Hüseyin ayrıca Mısır’da şu anda sınıfsal mücadele temelinde bir federasyon oluşturulma girişimi olduğunu belirtti.

On olarak Nazım Hikmet’in “29 Eylül 1945” şiirine göndermede bulunarak tamamlayan Hüseyin, “en güzel günler daha yaşanmadı ve en büyük devrimler gelecek ve kazanacak. Nazım Hikmet’ten hiçbir zaman umudumuzu kesmeyeceğiz” diyerek sözlerini sonlandırdı.

Arap baharı ile renkli devrimler arasındaki ilişki
Bu oturumda söz alan Mehmet Bekaroğlu ise, ABD’nin Mısır’da İslamcıları başa getirdi tespitinin doğru olduğunu belirtirken, “Arap Baharı” ile “renkli devrimler” arasındaki ilişkiye dikkat çekti. BOP projesi ile İslam coğrafyasının dünya sistemine dahil edilmeye çalışıldığını ifade eden Bekaroğlu, bu projenin hayata geçirilebilmesi için İran’ın zayıflatılması gerektiğini söyledi. Bekaroğlu, Arap halklarının “Esad mı NATO müdahalesi mi?” denklemini bozması gerektiğini ifade etti.

“Arap baharına devrim demiyorum, yabancı icadı bu” diyen Faik bulut ise, “Ben bunu devrimsel süreç olarak adlandırıyorum. Bu ileri de gidebilir geriye de gidebilir. Bu iş öncüsüz olmuyor. Organize kesimler bunun kaymağını yiyor” diye konuştu.

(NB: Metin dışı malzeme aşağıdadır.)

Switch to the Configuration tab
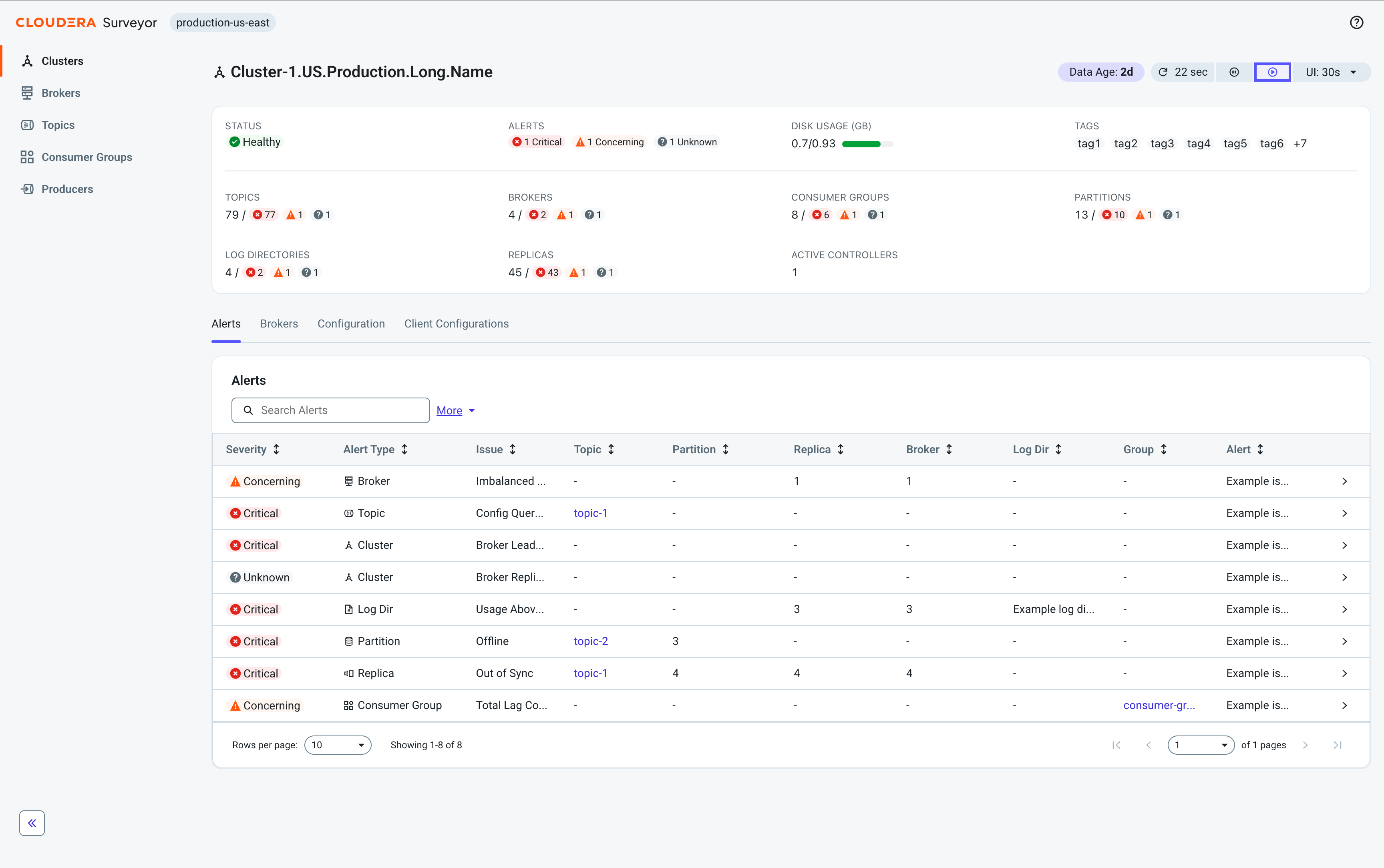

İslamcıların “prensip olarak” antiemperyalist olamayacağına dikkat çeken Bulut, “Chavez’i destekleyen bir İslamcı göremiyorum” diye sözlerini sürürdü. Bulut ayrıca, AKP’yi ed içine alarak, İslamcıların siyasette çok pragmatik hareket ettiğini belirtti.